|Quady Starboard Photo Credit: Bill Rockwell|
A lot of novice wine drinkers are said to start off drinking sweeter wines, then move on to drier wines as their palates mature. Through time, many experienced wine lovers learn to expand their horizons even more by adding sweeter wines back into to their portfolio of likes and dislikes. For some with eclectic tastes, it could be an austere Sauvignon Blanc one day and a Port the next. Or a robust Cabernet Sauvignon with dinner followed by a Sauterne as a digestif.
If you’d like to explore the sweeter side of the wine spectrum, Quady wines are a good choice, partly because the winery has a reputation for producing quality wines at a reasonable price. In many circles, Quady is considered a sweet wine specialist. Winemaker Andrew Quady started making Zinfandel Port 40 years ago but it was the production of a luscious Orange Muscat wine named Essensia that put the Madera-based winery on the global map.
With considerable foresight, Quady decided to plant Portuguese varietals like Tinta Cao, Tinta Roriz, Tinta Amarela, Tinta Barroca and Touriga Nacional in the foothills of the California Sierras in 1979, a decision that bore fruit down the road with the production of a richly delicious Port-style wine called Starboard.
Quady discovered that the Portuguese varietals planted in Central California have brighter fruit flavors than their cousins in Portugal due to climatic conditions and terroir. The vineyard is deliberately managed to produce loose bunches and a small crop for an intense concentration of flavors. As to methodology, Quady uses a neutral 190-proof grape spirit to lets the flavors of the Portuguese varietals come through at an early\ier age.wine.
In 1988, Quady first decided to blend several different vintages aged an average of five years. Thus the name Batch 88. The current offering - the 2006 Vintage Starboard, was bottled in 2008 and has spent 6-plus years in the bottle. The lifespan of the wine is pegged at at least 25 years, but is ready to be drunk now even though it is expected to get more complexity as the years go by.

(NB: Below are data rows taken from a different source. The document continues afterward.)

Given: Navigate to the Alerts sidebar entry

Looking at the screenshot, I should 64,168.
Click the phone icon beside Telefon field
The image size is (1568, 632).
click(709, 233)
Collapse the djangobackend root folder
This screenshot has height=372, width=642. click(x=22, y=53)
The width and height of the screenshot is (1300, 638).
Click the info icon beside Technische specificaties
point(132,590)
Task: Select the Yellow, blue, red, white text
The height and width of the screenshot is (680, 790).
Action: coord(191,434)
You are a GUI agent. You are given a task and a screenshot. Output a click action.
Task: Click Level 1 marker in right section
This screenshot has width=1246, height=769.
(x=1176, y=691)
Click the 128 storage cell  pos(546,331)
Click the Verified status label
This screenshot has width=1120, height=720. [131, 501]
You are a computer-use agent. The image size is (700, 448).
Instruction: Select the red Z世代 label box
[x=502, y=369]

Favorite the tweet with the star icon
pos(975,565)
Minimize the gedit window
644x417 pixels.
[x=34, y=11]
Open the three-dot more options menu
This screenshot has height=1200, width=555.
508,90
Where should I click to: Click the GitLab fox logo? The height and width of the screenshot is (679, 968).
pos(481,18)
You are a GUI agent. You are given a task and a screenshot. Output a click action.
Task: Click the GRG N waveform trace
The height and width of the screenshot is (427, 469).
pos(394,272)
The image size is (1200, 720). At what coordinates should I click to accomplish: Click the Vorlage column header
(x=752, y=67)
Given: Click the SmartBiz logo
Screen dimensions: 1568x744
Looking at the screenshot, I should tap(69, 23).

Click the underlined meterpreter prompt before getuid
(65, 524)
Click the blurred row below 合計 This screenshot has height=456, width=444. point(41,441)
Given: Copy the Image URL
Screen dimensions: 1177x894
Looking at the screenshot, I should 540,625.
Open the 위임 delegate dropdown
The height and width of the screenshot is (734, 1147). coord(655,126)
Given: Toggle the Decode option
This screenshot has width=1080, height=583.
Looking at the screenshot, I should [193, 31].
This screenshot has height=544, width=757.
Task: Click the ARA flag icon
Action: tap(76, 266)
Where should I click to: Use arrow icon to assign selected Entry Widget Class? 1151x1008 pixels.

Described as halfway between a ruby and a tawny Port, the Starboard is dark red in color, almost black, smooth, and wonderfully balanced and near perfectly tannic. The flavor profile is loaded with black cherry, black berry and raisin. Winemaker Michael Blaylock’s tasting notes are a bit more comprehensive. They include “smells of cherry vanilla cola, leather, dried plums, green thistle and anise.” As to taste, he detects cardoon, lingering tannin and exotic notes of Fuyu persimmon and an aftertaste of Pink Lady Apple.
The wine is great by itself, but can also be enjoyed with a variety of cheeses, chocolate desserts and cheesecake. The alcohol content is 20% by volume and the cost of a 750 ml bottle is around $20.
Another Quady product I recently tried, the 2014 Essensia is made from a grape variety known as Orange Blossom Muscat. In Italy, it gets an even more lyrical name – Moscato Fior d’Arancio. Whatever you call it, the grape came to Andrew Quady’s attention in 1980 when a county farm adviser brought them to his attention. It seems they were conveniently growing nearby.
Essensia is very sweet - think a less viscous honey, flavored with orange and apricot. The wine has a lovely orange hue in the glass, and the label shows a fanciful rendition of a study of orange blossoms by artist Ardison Phillips.
The grapes are harvested at 22 brix, crushed chilled and allowed to macerate. Wine spirits are then added to the must to halt the brief fermentation. Before it’s bottled, the wine is aged in 60 gallon, mostly-French oak barrels.
Suggested pairings include chocolate, almond, peach, apricot and apple desserts. You may also want to dip biscotti into it, moisten cakes with it and sip it with chocolate truffles.
The alcohol comes in at 15%, and the Pennsylvania Liquor Control Board price is $24.99.